*** Opening of THE RECORDS ***

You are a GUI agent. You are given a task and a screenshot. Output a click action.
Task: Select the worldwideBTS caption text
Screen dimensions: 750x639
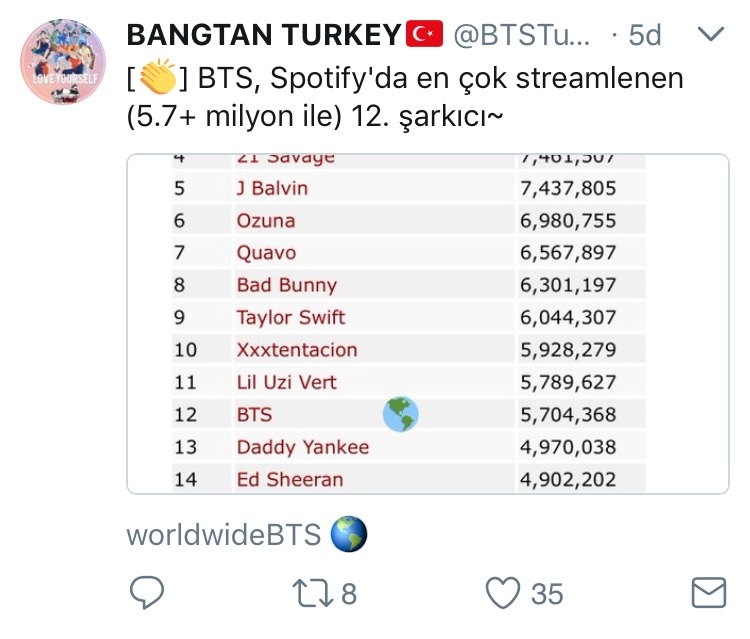tap(224, 535)
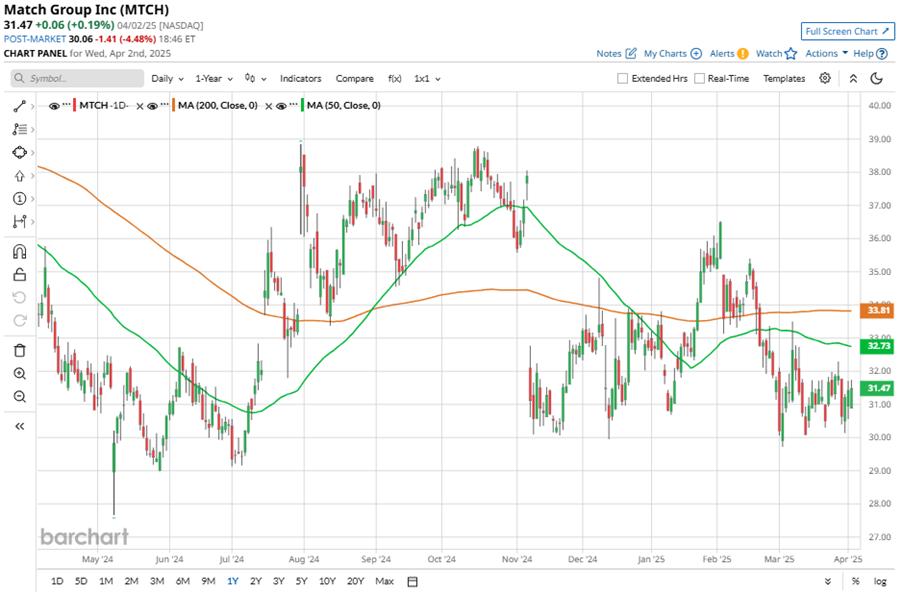Click the zoom out magnifier icon
902x594 pixels.
(19, 397)
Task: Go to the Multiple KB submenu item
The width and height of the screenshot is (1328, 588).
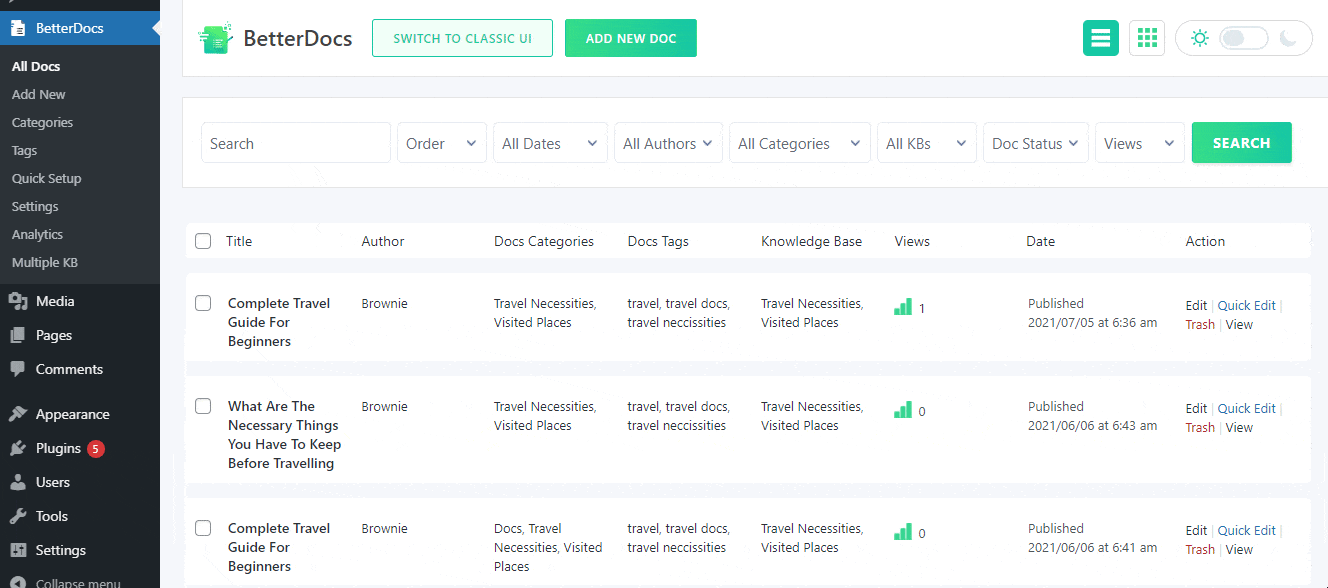Action: [44, 262]
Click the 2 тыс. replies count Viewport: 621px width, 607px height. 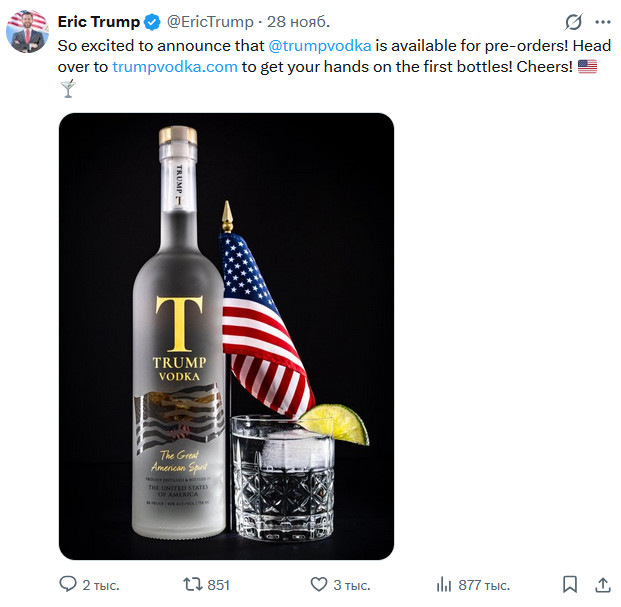(x=100, y=585)
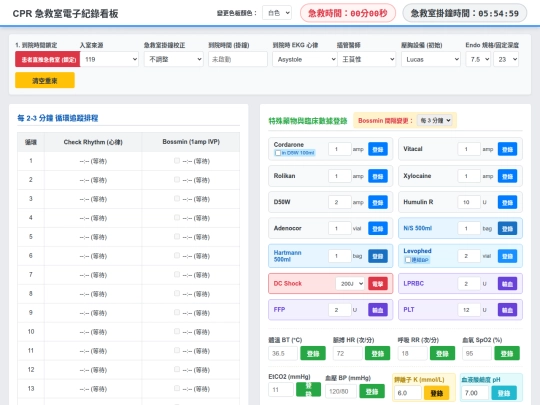The width and height of the screenshot is (540, 405).
Task: Open the Lucas chest compression device dropdown
Action: pos(430,59)
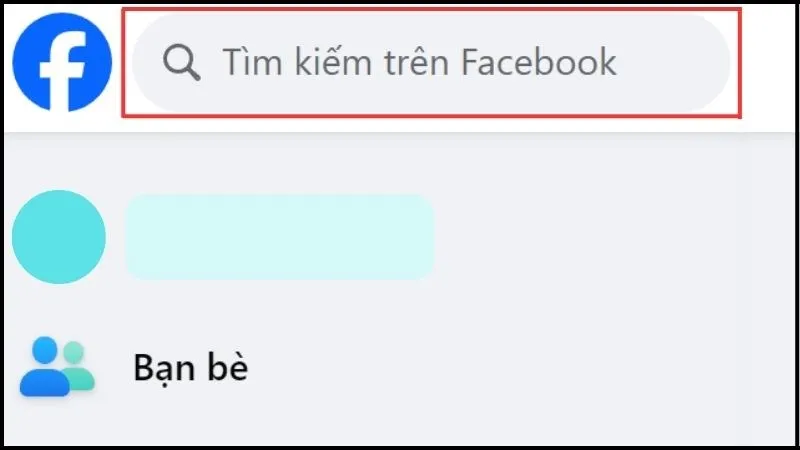Go home via the blue Facebook logo
Image resolution: width=800 pixels, height=450 pixels.
(x=62, y=62)
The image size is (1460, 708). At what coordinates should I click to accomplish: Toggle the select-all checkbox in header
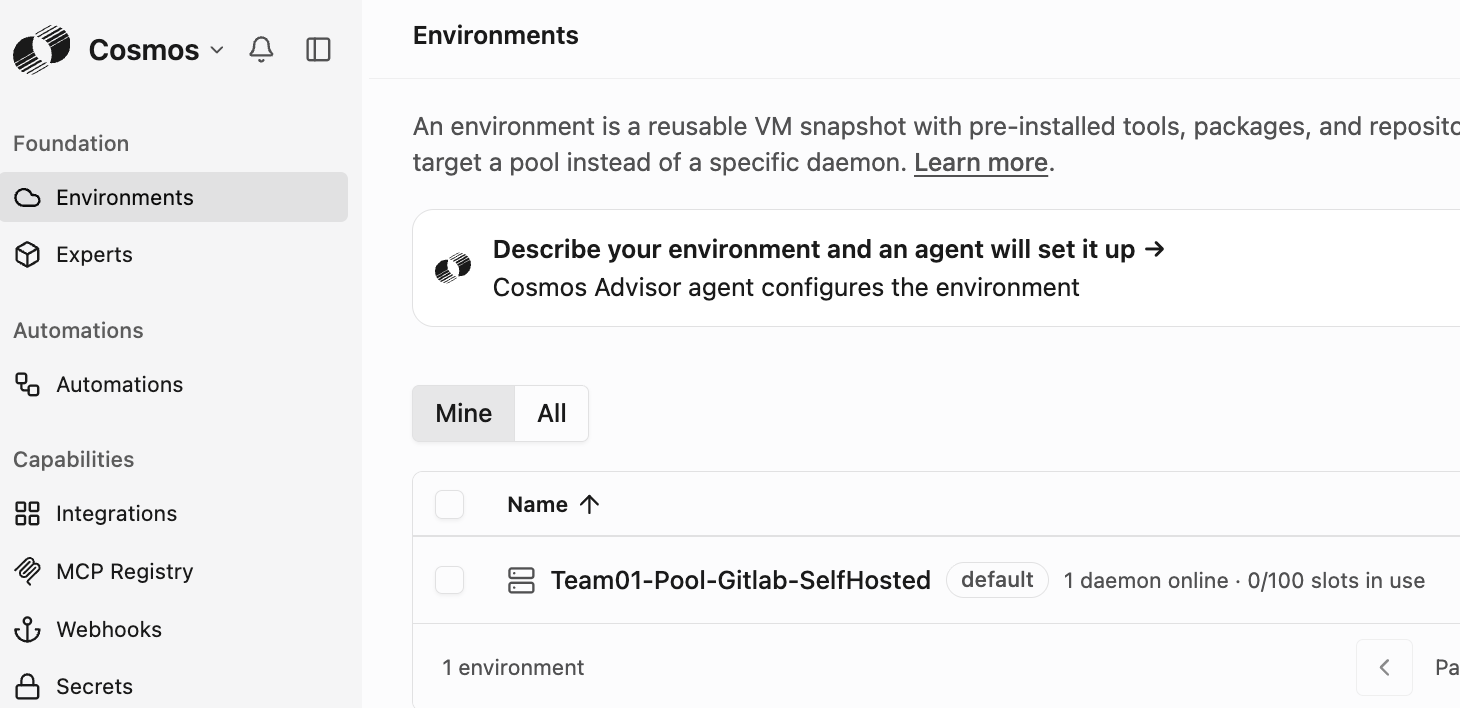coord(450,505)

*** Close of THE RECORDS ***

EXERCISE REQUIREMENTS
Begin at the line that contains "The image size" and transcribe every line through the end of the listing, exactly as written. Omit the pictures.

YOUR RESPONSE
The image size is (1460, 708). At what coordinates should I click to accomplish: Toggle the select-all checkbox in header
coord(450,505)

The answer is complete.